GIVEN TEXT:
The novel was written quickly in the improvisatory style Kerouac called “spontaneous prose.”[1] In a letter to Allen Ginsberg dated May 18, 1952, Kerouac wrote, “I’ll simply blow [improvise like a jazz musician] on the vision of the Shadow in my 13th and 14th years on Sarah Ave. Lowell, culminated by the myth itself as I dreamt it in Fall 1948 . . . angles of my hoop-rolling boyhood as seen from the shroud.”[2] In a letter to Ginsberg dated November 8 of the same year, Kerouac admits “Doctor Sax was written high on tea [marijuana] without pausing to think, sometimes Bill [Burroughs] would come in the room and so the chapter ended there, . . .” (ibid, p. 185).
Plot summary
The novel begins with Jackie Duluoz, based on Kerouac himself, relating a dream in which he finds himself in Lowell, Massachusetts, his childhood home town. Prompted by this dream, he recollects the story of his childhood of warm browns and sepia tones, along with his shrouded childhood fantasies, which have become inextricable from the memories.

WHAT TO DO:
1/ In the passage on Doctor Sax, in which place does Jackie Duluoz find himself in the dream that opens the novel?
2/ Write a continuation of the passage on Doctor Sax, beginning after its final sentence.

INFORMATION SUPPLIED:
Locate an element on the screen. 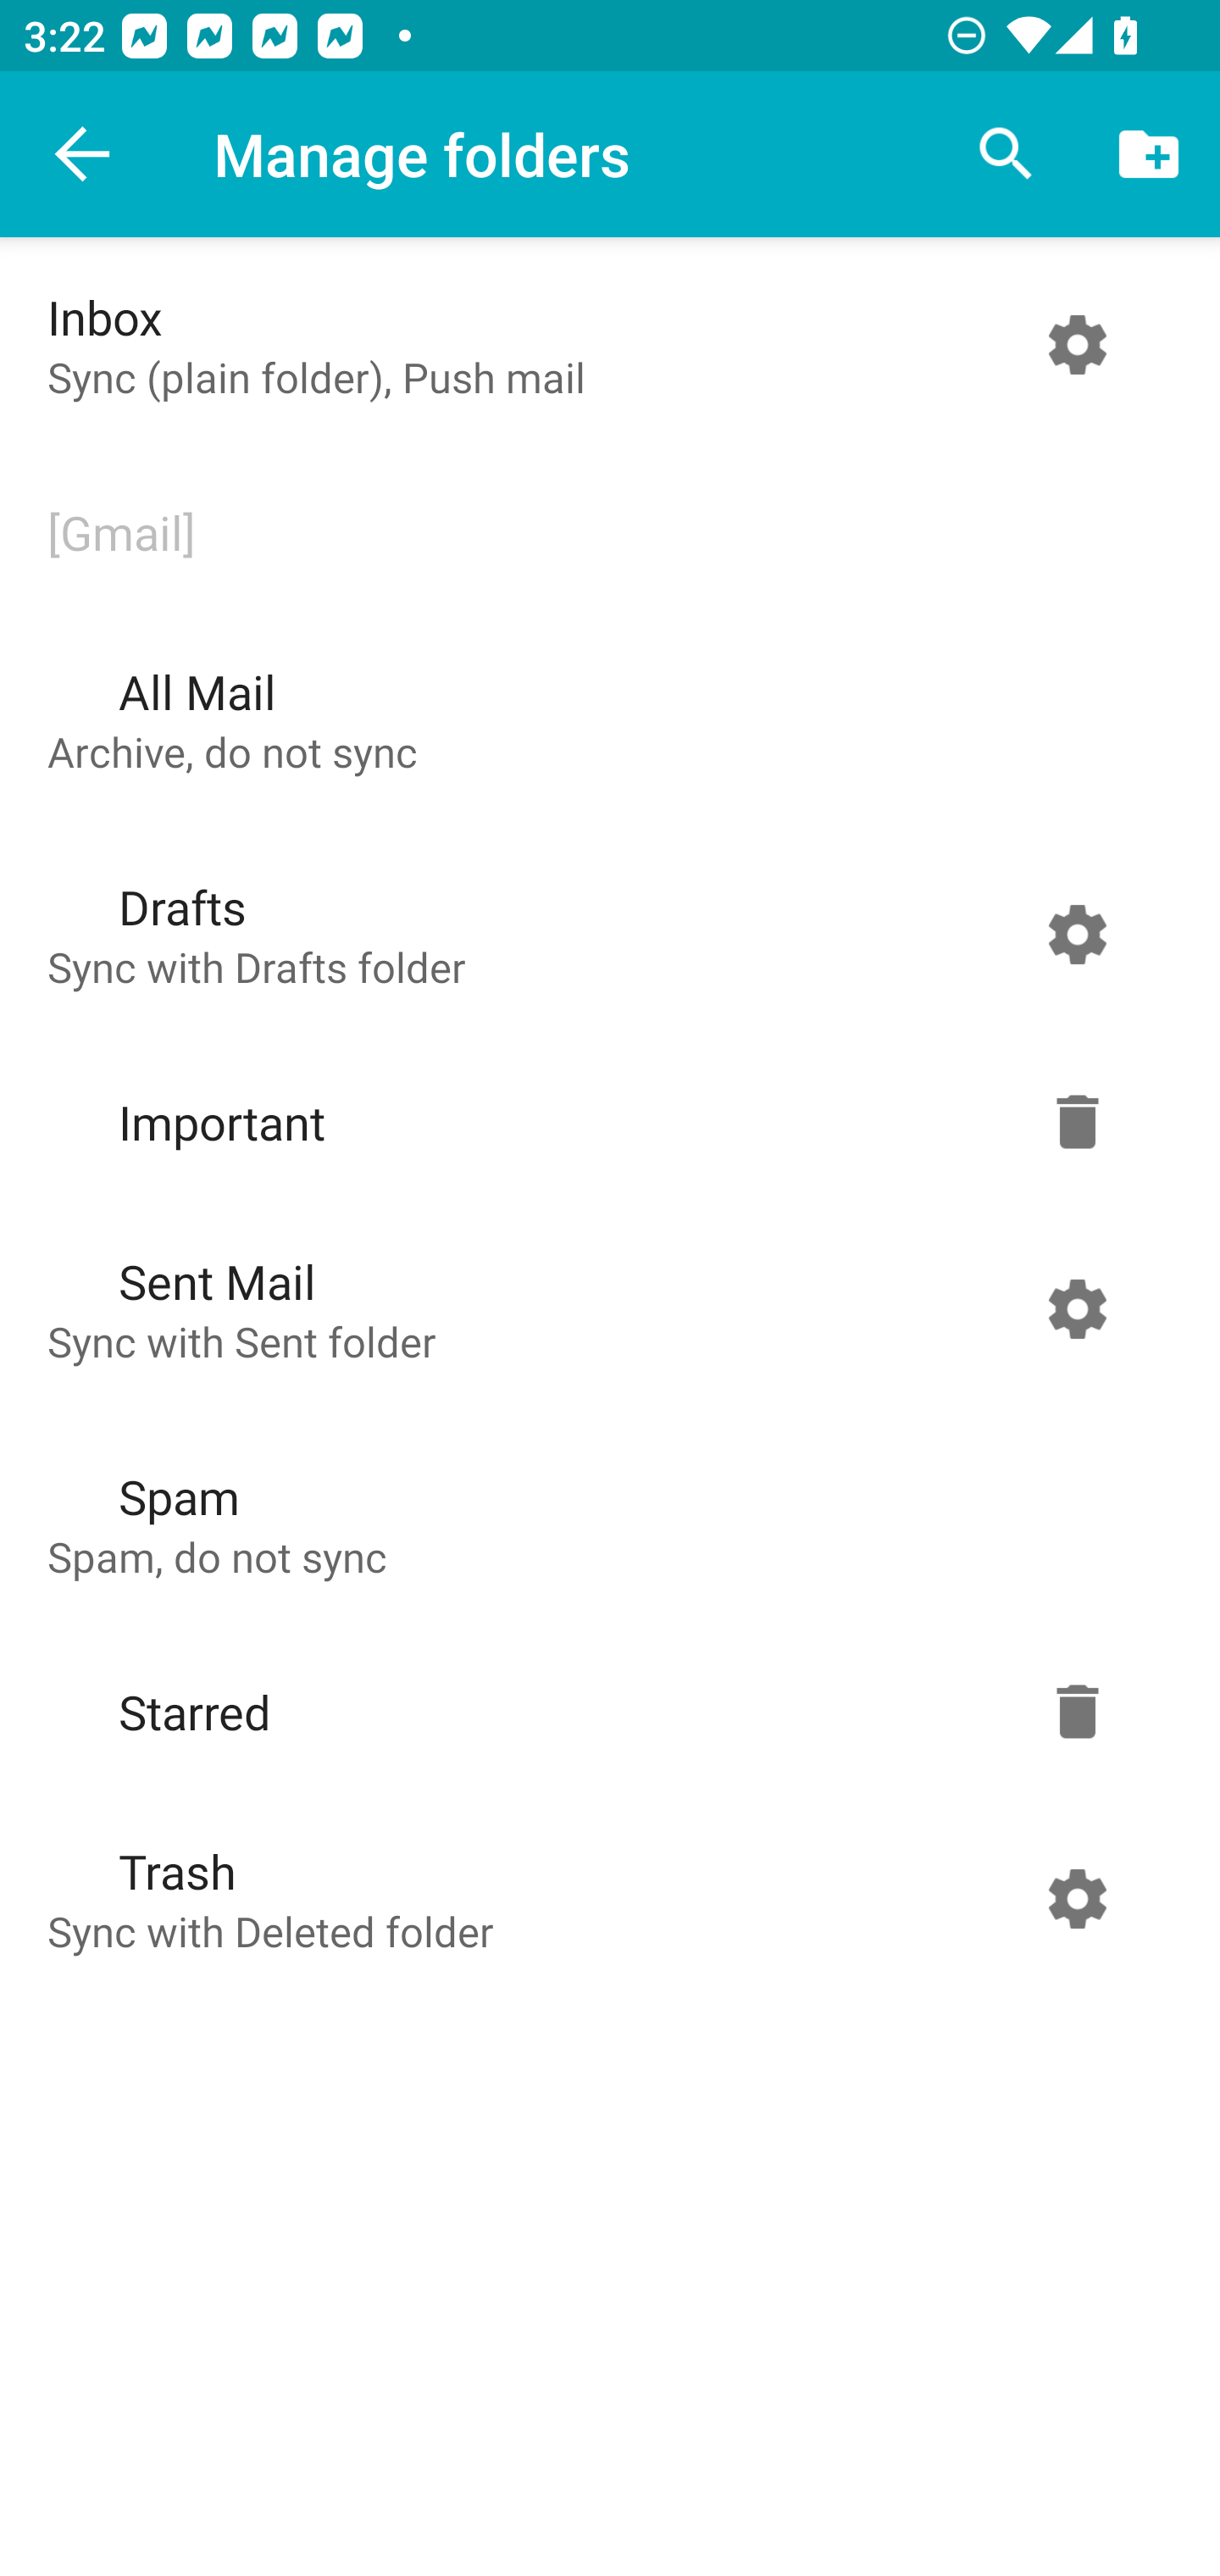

ANSWERS IN ORDER:
1/ Lowell, Massachusetts, his childhood home town.

2/
The fantasies pertain to a castle in Lowell atop a muted green hill that Jackie calls Snake Hill. Underneath the misty grey castle, the Great World Snake sleeps. Various vampires, monsters, gnomes, werewolves, and dark magicians from all over the world gather to the mansion with the intention of awakening the Snake so that it will devour the entire world (although a small minority of them, derisively called "Dovists," believe that the Snake is merely "a husk of doves," and when it awakens it will burst open, releasing thousands of lace white doves. This myth is also present in a story told by Kerouac's character, Sal Paradise, in On the Road).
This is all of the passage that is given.